Stress in der Firma ist Normalität, doch offenbar nicht ohne Folgen. „Medikamentenabhängigkeit ist ein Dauerthema”, sagt Angelika Korneli. Sie leitet in Datteln die Fachstelle für Suchtkranke.
Angst und Stress, so die Beraterin, seien Nummer-Eins-Gründe für Medikamentenmissbrauch und das Abdriften in die Sucht. Wie eine Studie der Deutschen Angestellten Krankenkasse (DAK) belegt, greifen etwa zwei Millionen Menschen zu Medikamenten um ihre Leistung im Job zu steigern. Immerhin 800 000 Arbeitnehmer sollen regelmäßig zu entsprechenden Präparaten greifen. Ein Zustand, der als „Doping am Arbeitsplatz” diskutiert wird. Denn, so warnen die Experten, Leistungssteigerung für den Job birgt Suchtgefahr.
„Ich bin nicht sicher, ob der Begriff Doping es trifft”, sagt Suchtberaterin Angelika Korneli. Zu vage der Begriff, zu weit das Feld. Auch wenn die DAK-Studie konkrete Ergebnisse liefert, sagt Korneli: „Für unsere Gegend kenne ich keine Zahlen.” Aber immer mehr Berufstätige fühlten sich genötigt, Stress-Situationen mit Medikamenten auszuhalten.

**BEREITGESTELLTE AUFLISTUNG**
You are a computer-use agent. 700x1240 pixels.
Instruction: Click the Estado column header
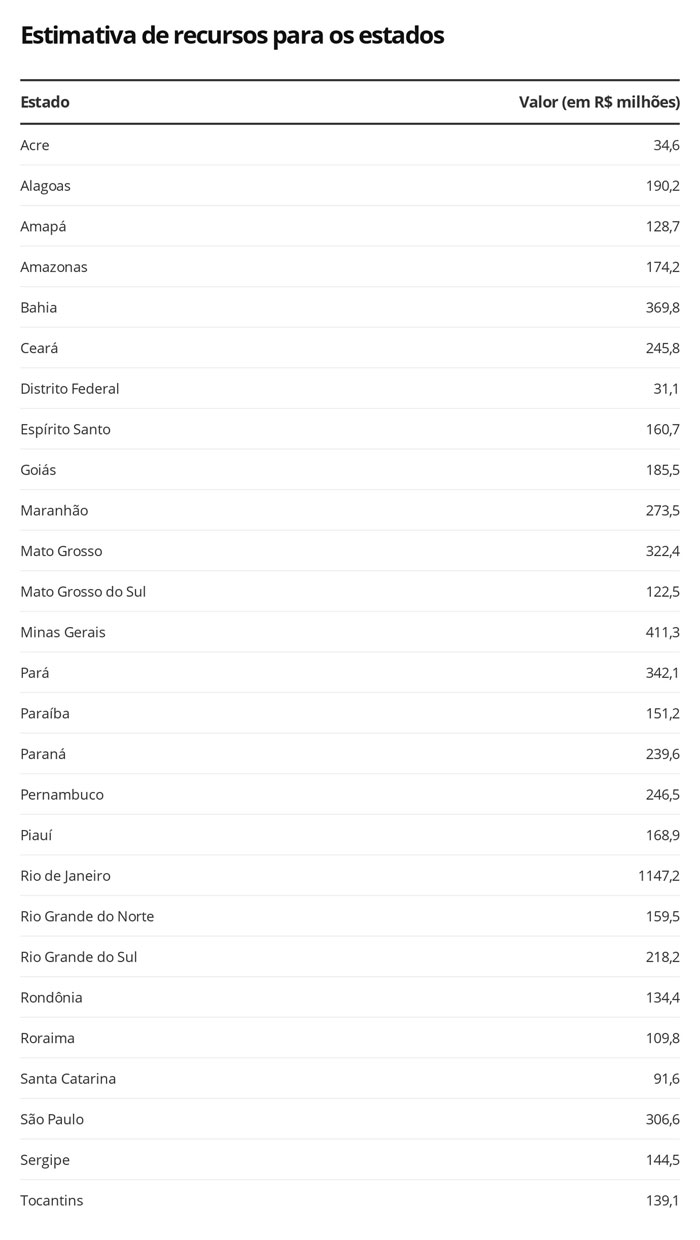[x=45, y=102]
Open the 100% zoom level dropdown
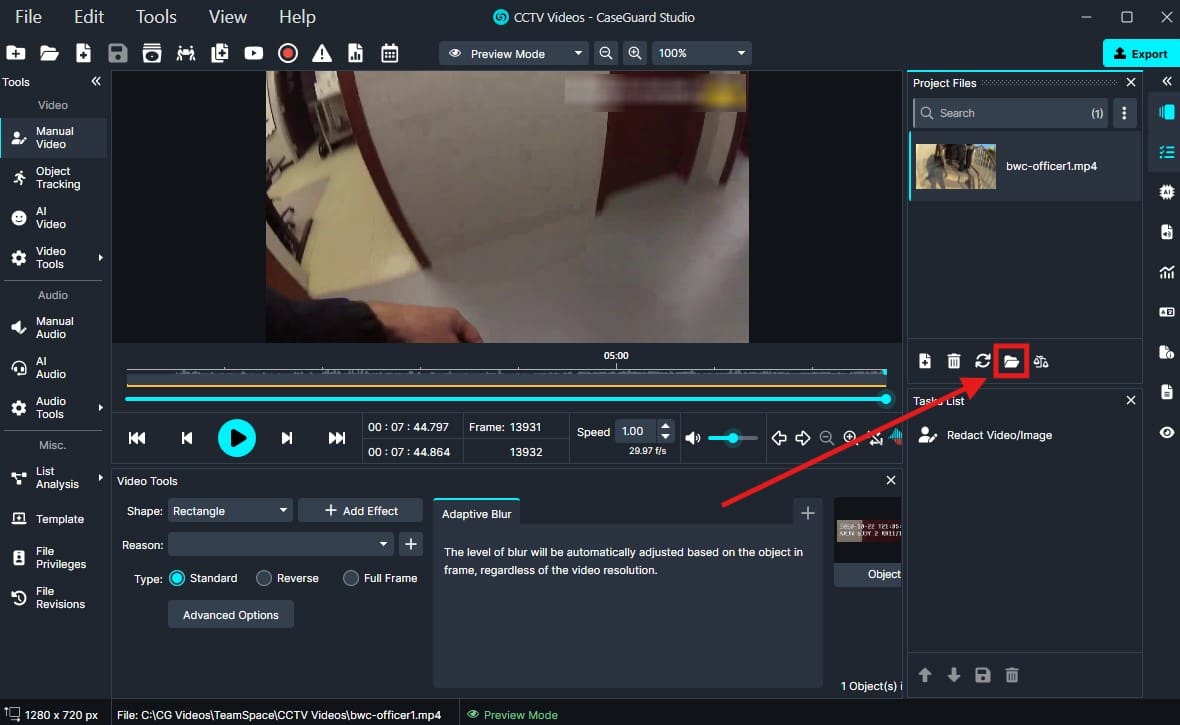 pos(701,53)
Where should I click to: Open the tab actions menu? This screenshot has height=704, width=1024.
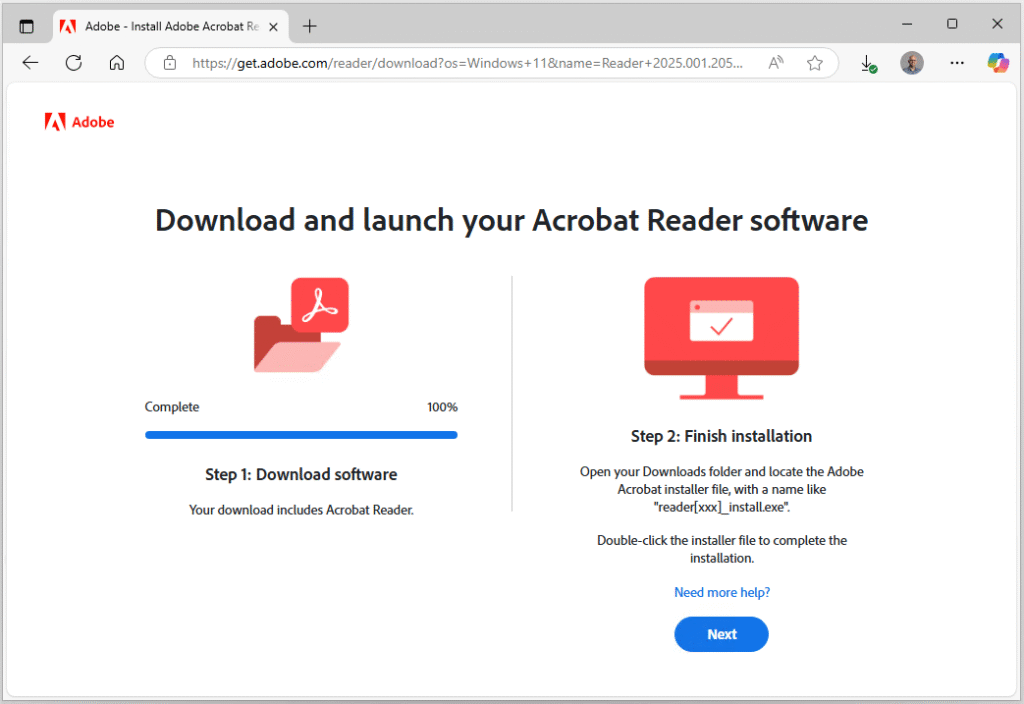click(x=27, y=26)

...

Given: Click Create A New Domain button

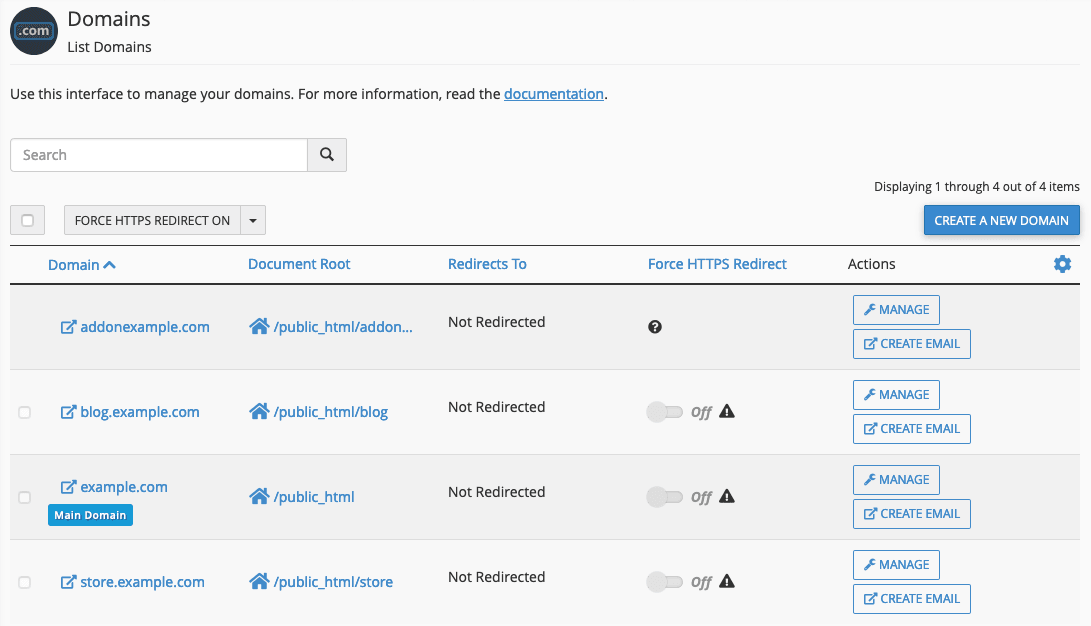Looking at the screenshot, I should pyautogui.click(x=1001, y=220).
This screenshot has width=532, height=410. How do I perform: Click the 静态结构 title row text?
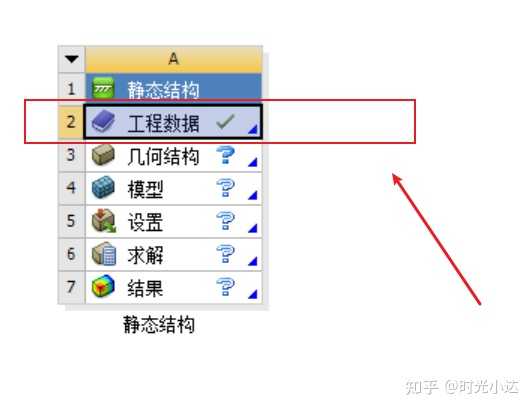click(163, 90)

**ARBEITSAUFTRAG**
Gib aus dem Textauszug über Medikamentenmissbrauch im Beruf die Passage von „Stress in der“ bis einschließlich „Fachstelle für Suchtkranke.“ wortgetreu aus.

**ENDGÜLTIGE ANTWORT**
Stress in der Firma ist Normalität, doch offenbar nicht ohne Folgen. „Medikamentenabhängigkeit ist ein Dauerthema”, sagt Angelika Korneli. Sie leitet in Datteln die Fachstelle für Suchtkranke.